Often, I’d then have to explain what I meant by the difference between the two columns. That though they may not like the pine needle-infused, burnt-pear gin martini they might be able to imagine, for some bespoke reason related to their own personal preferences or maybe some childhood, pine nut-adjacent trauma that, on average, others would like it more or less than they did.
I now recognize the question for what it is. Rephrased, I’d say it differently, asking them to rate “From Within Your Perception Box” and “From Outside Your Perception Box”. And yet, without fail, people would proceed to ascribe different ratings for each of the two categories.
I, on the other hand, would proceed to stubbornly write down the exact same number in each column:
Subjective: 85 | Objective: 85
After all, isn’t every rating ultimately, at the end of the day, even those I attribute to others out there in the “objective” world, entirely based on my social world models? And isn’t it therefore always subjective, egocentric double exposure?
What I realize now is that I was confronting, in my stubbornness, the question of whether one can escape one’s own Perception Box.

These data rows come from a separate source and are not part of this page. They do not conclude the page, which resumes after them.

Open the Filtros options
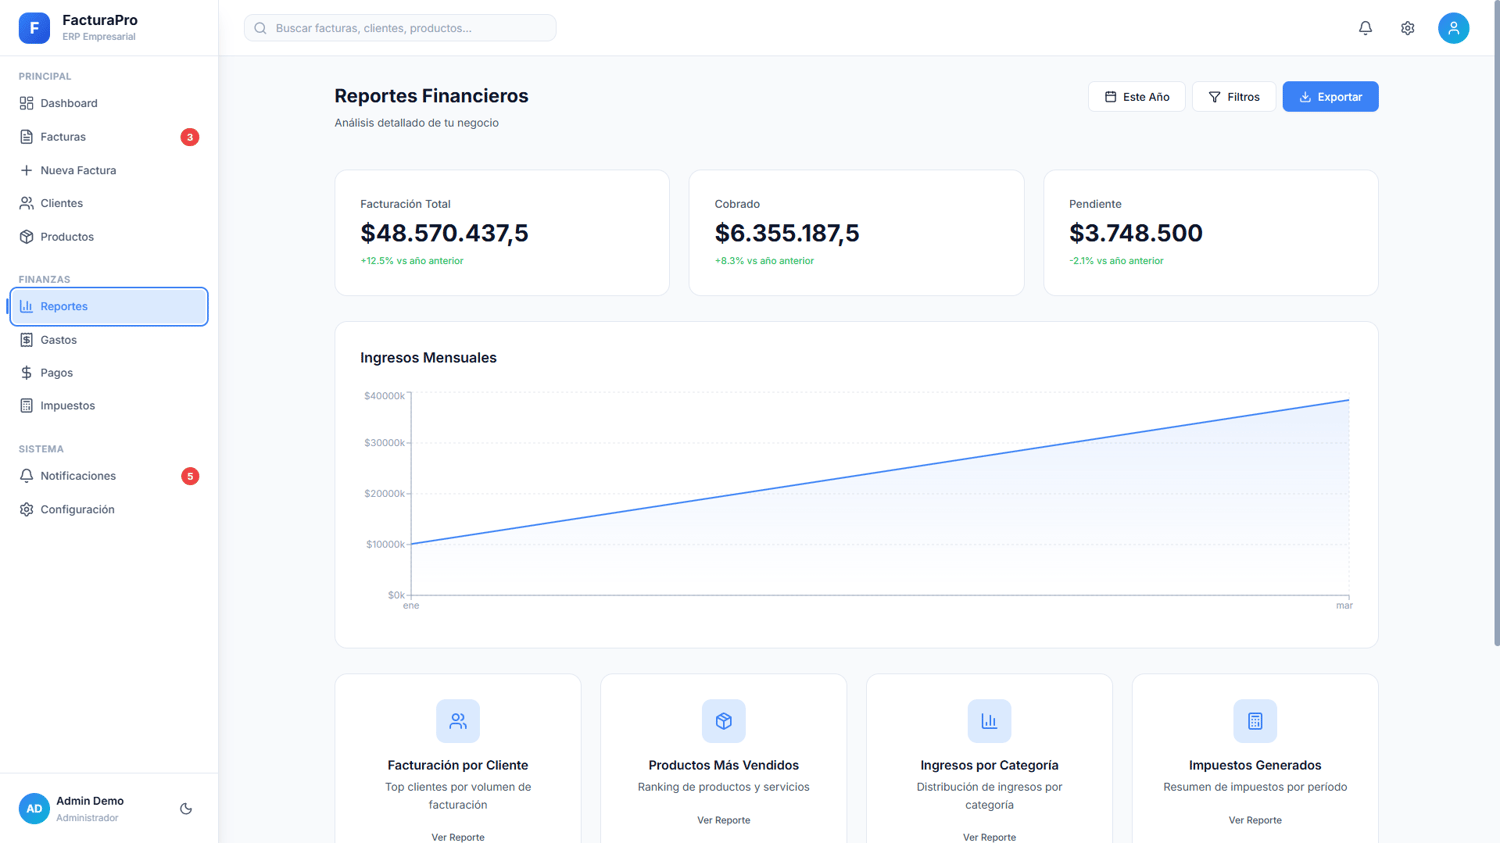Screen dimensions: 1500x843 click(x=1234, y=97)
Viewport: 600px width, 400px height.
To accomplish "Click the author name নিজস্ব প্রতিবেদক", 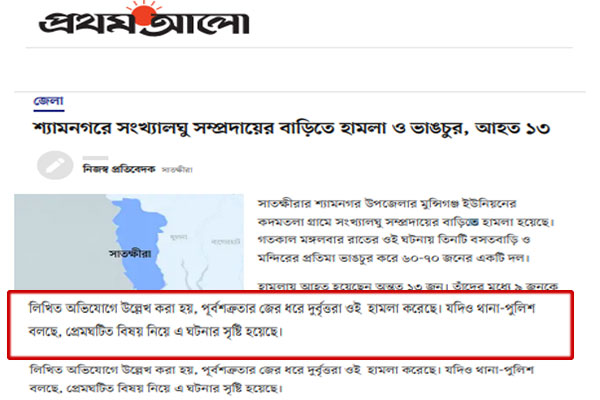I will [x=119, y=169].
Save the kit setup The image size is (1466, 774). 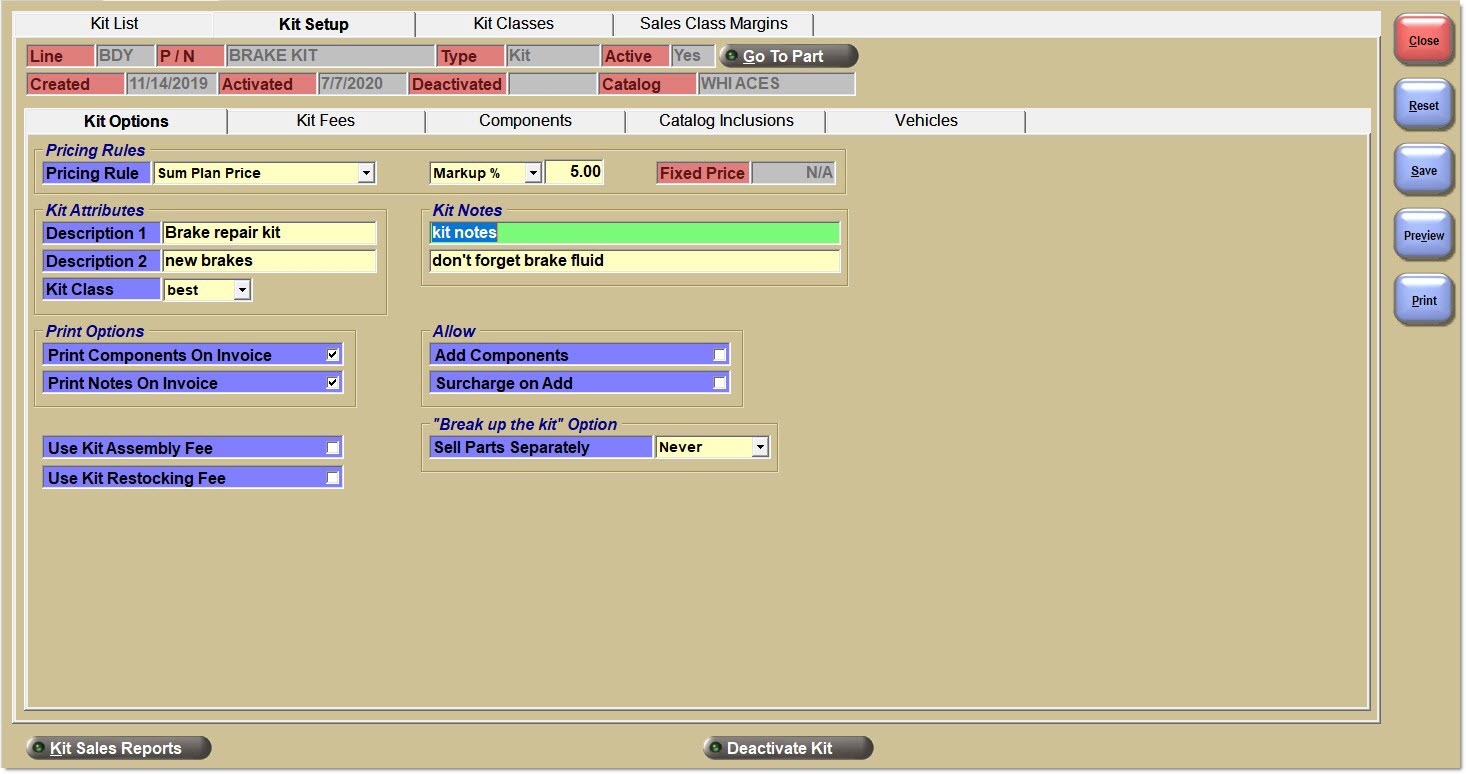pyautogui.click(x=1423, y=171)
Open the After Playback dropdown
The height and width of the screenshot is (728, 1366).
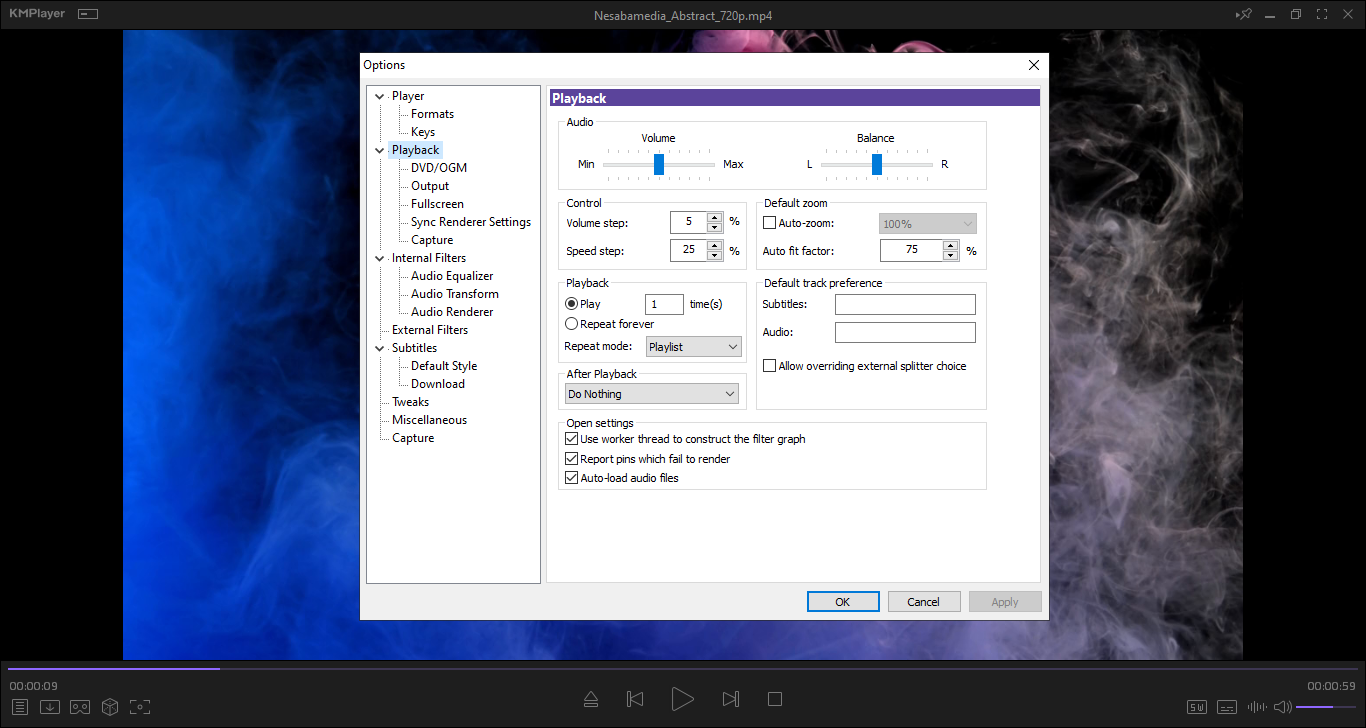pos(652,394)
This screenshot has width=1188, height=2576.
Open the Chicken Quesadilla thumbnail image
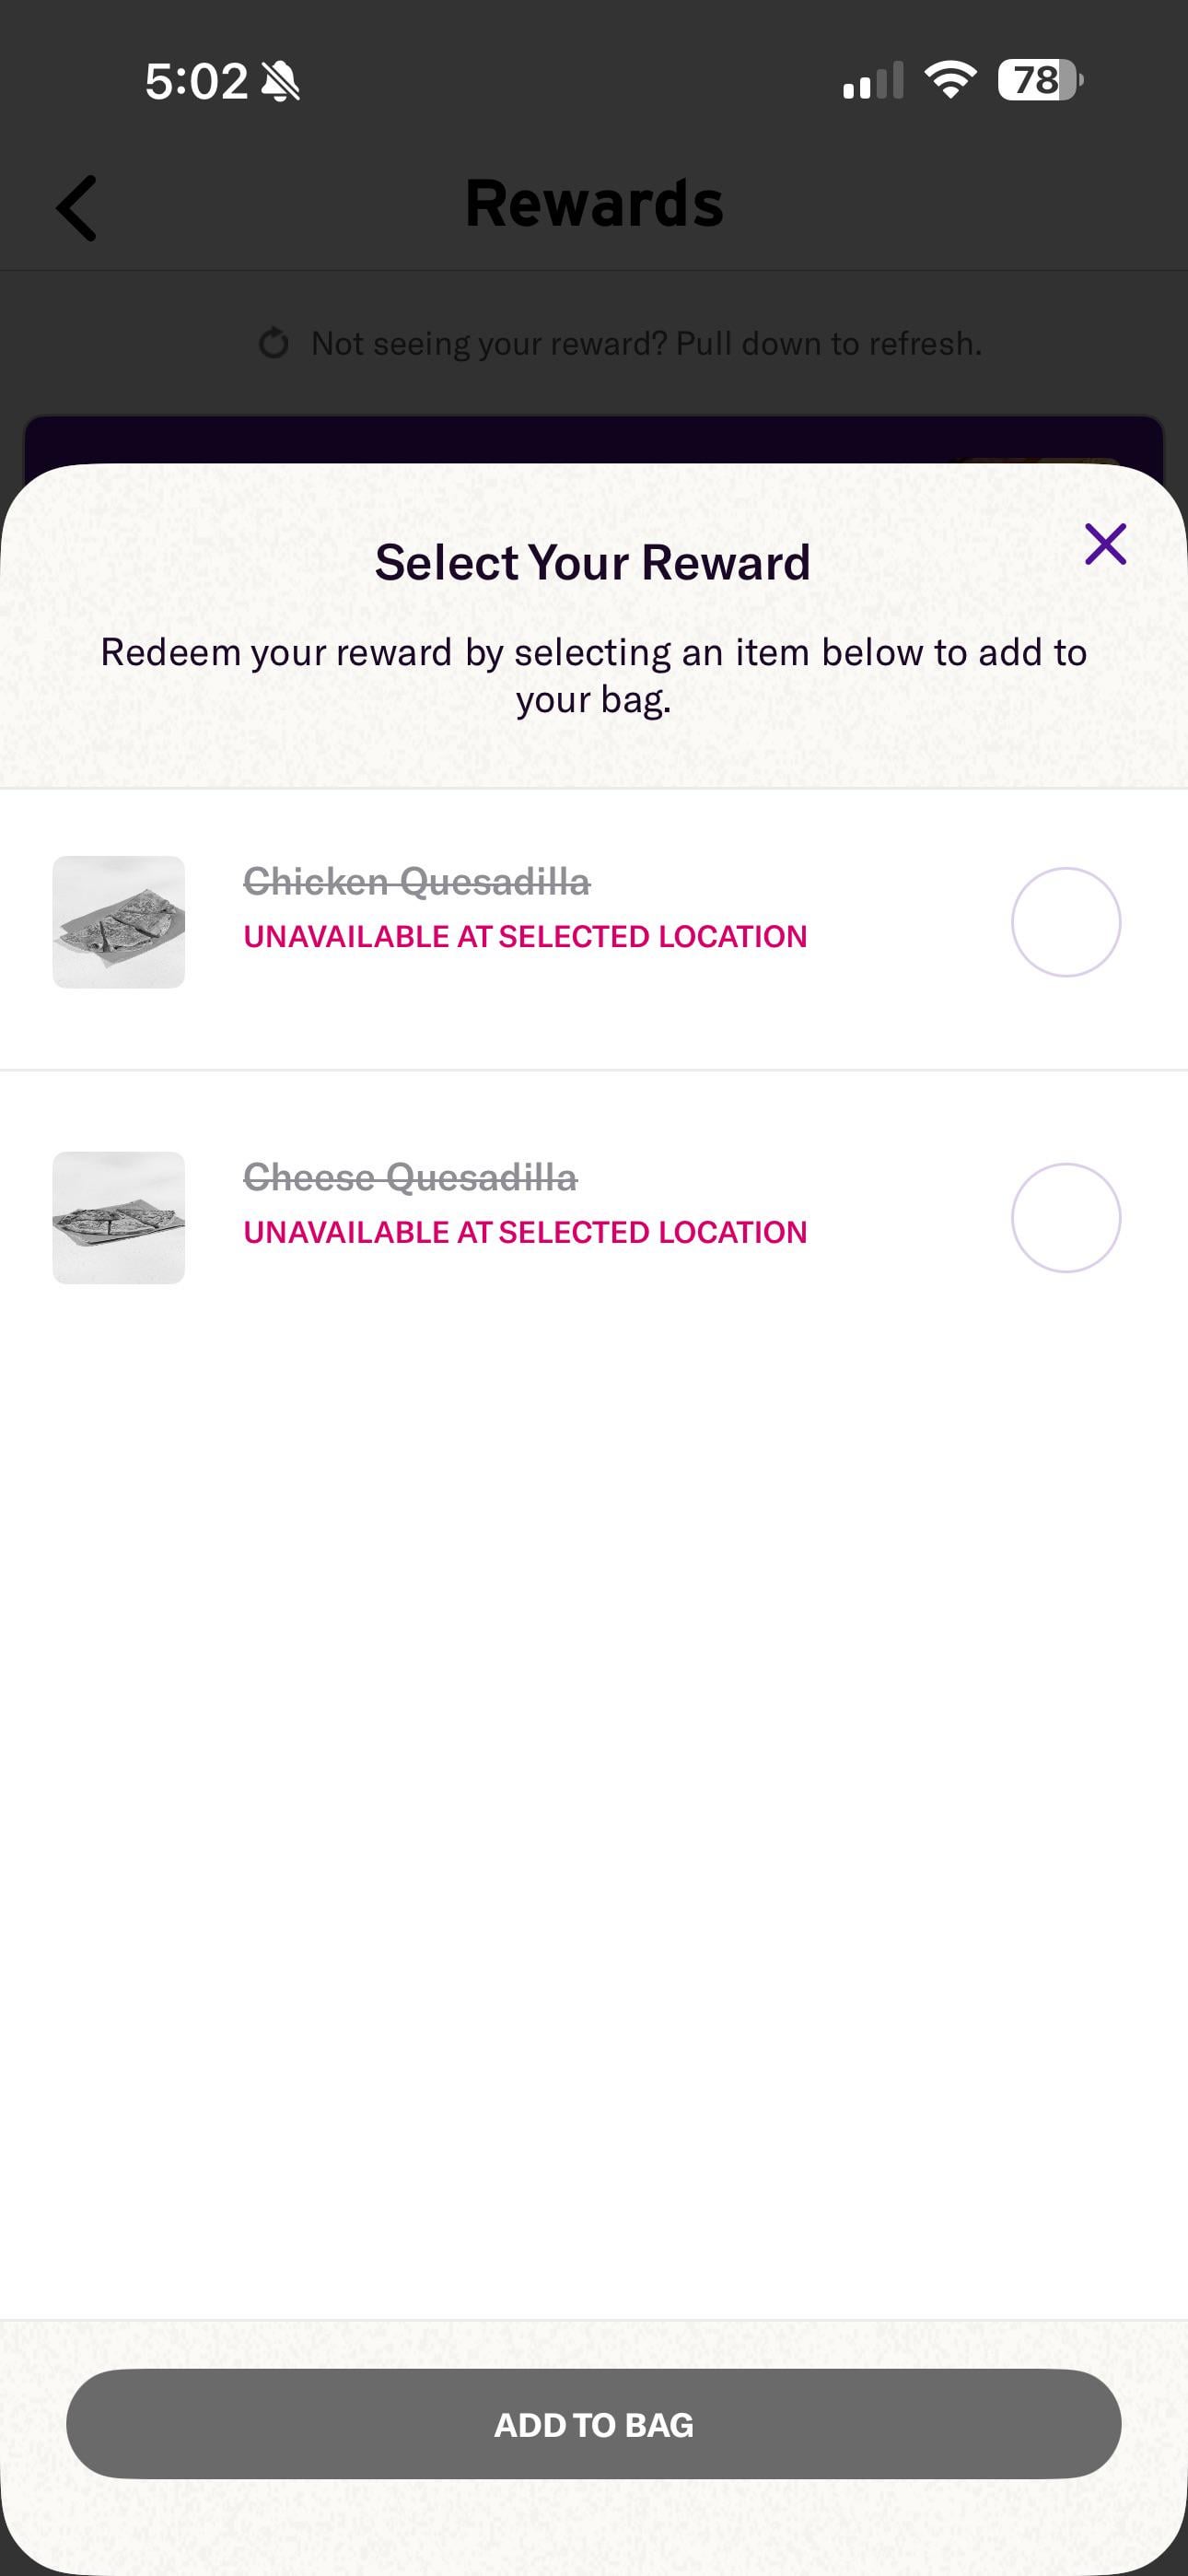[119, 922]
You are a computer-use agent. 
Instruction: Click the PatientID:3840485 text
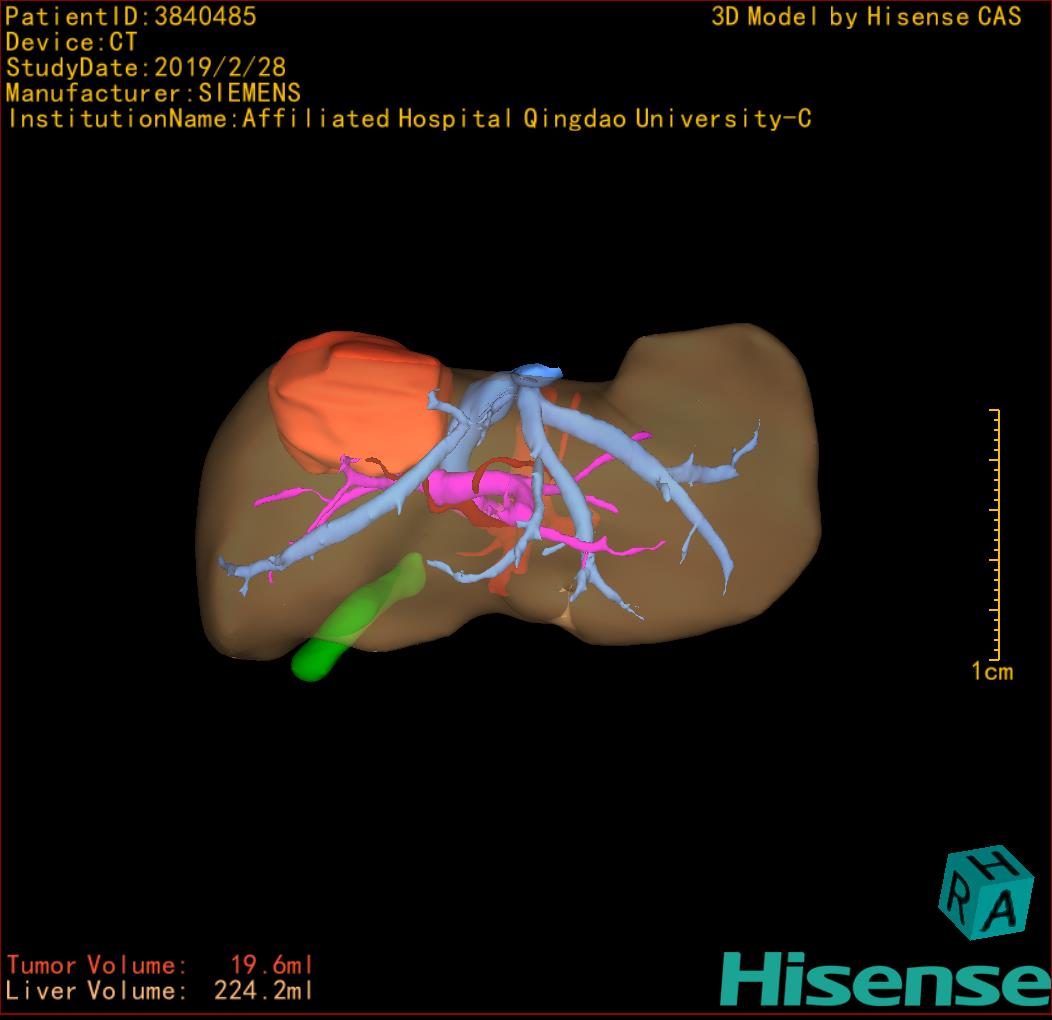pyautogui.click(x=131, y=16)
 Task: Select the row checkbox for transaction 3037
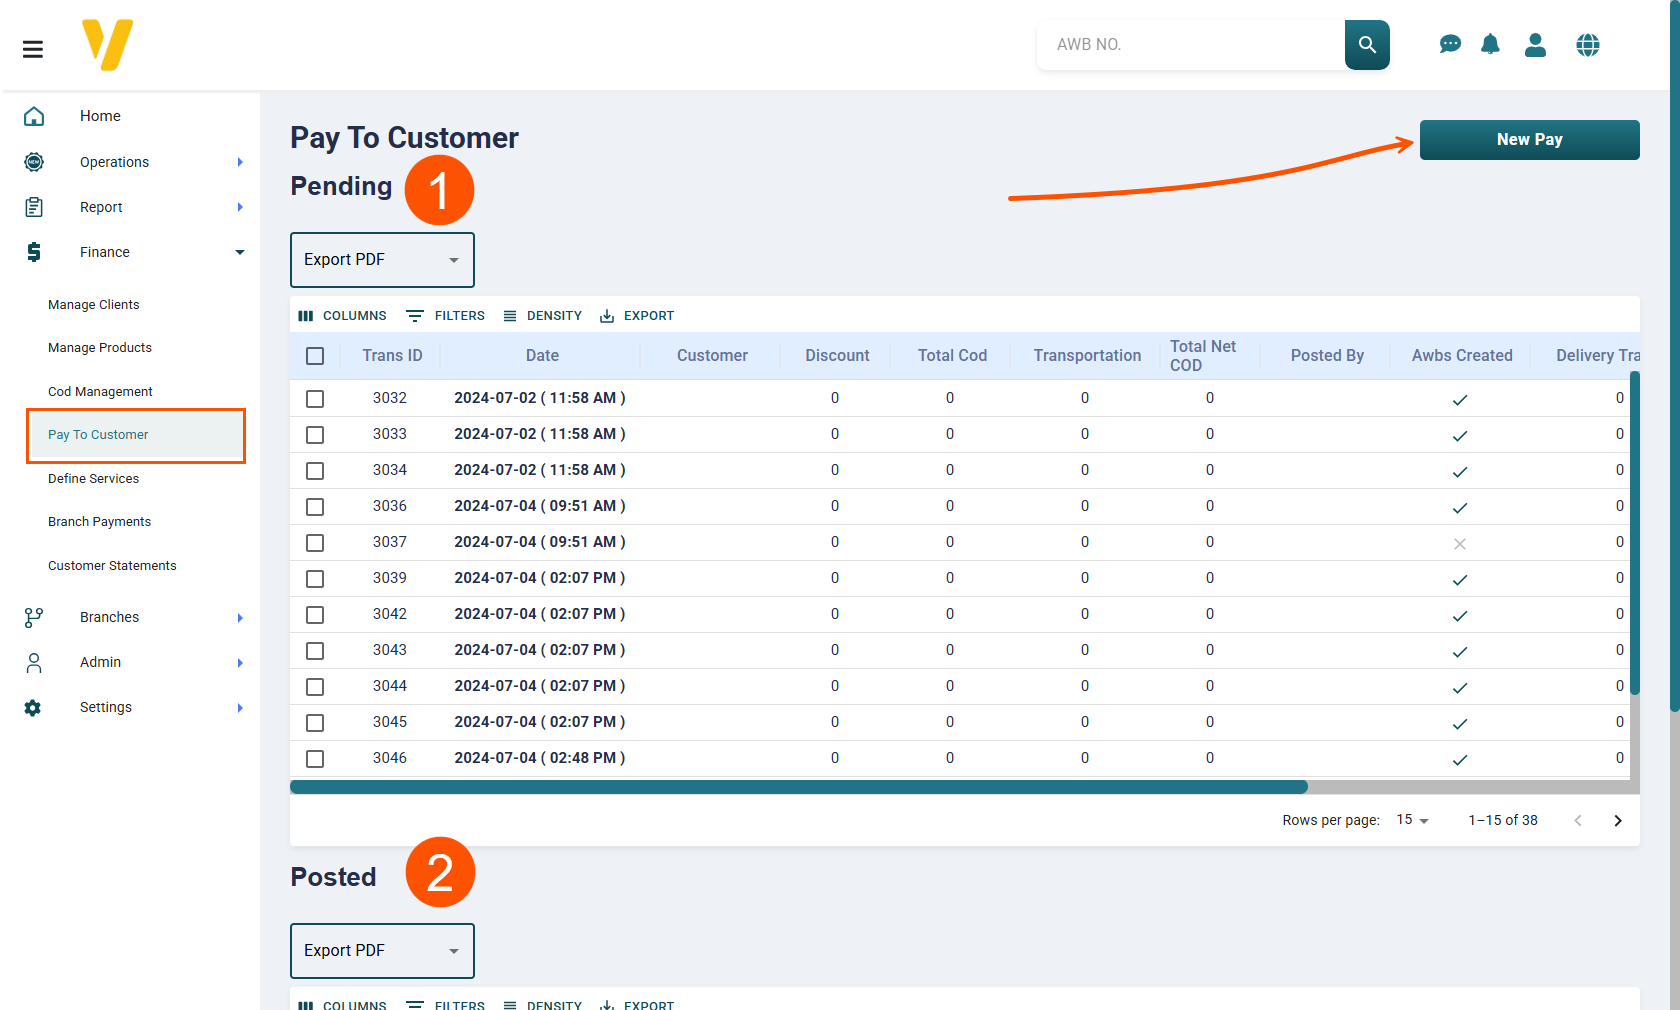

When we mentally model the emotions of others are we forced to, in essence, map them onto the “hometown” of emotional experiences that we know? Can we truly imagine another’s preference for a taste or a color that we have never experienced before?

Or do the limits and bounds of our experiences, our identities, and our subjective realities keep us running circles—in the same subjective dioramas—we call, at the end of the day, ourselves?
Perception Box Question:
Do you find yourself easily able to accept someone else’s taste, opinion, or way of perceiving, even if it runs counter to yours? Or do you only pretend to accept it, and inside you’re thinking, “you’re just wrong”?
If it’s the latter, what’s the threat or the problem? What are you making their difference of opinion mean about you?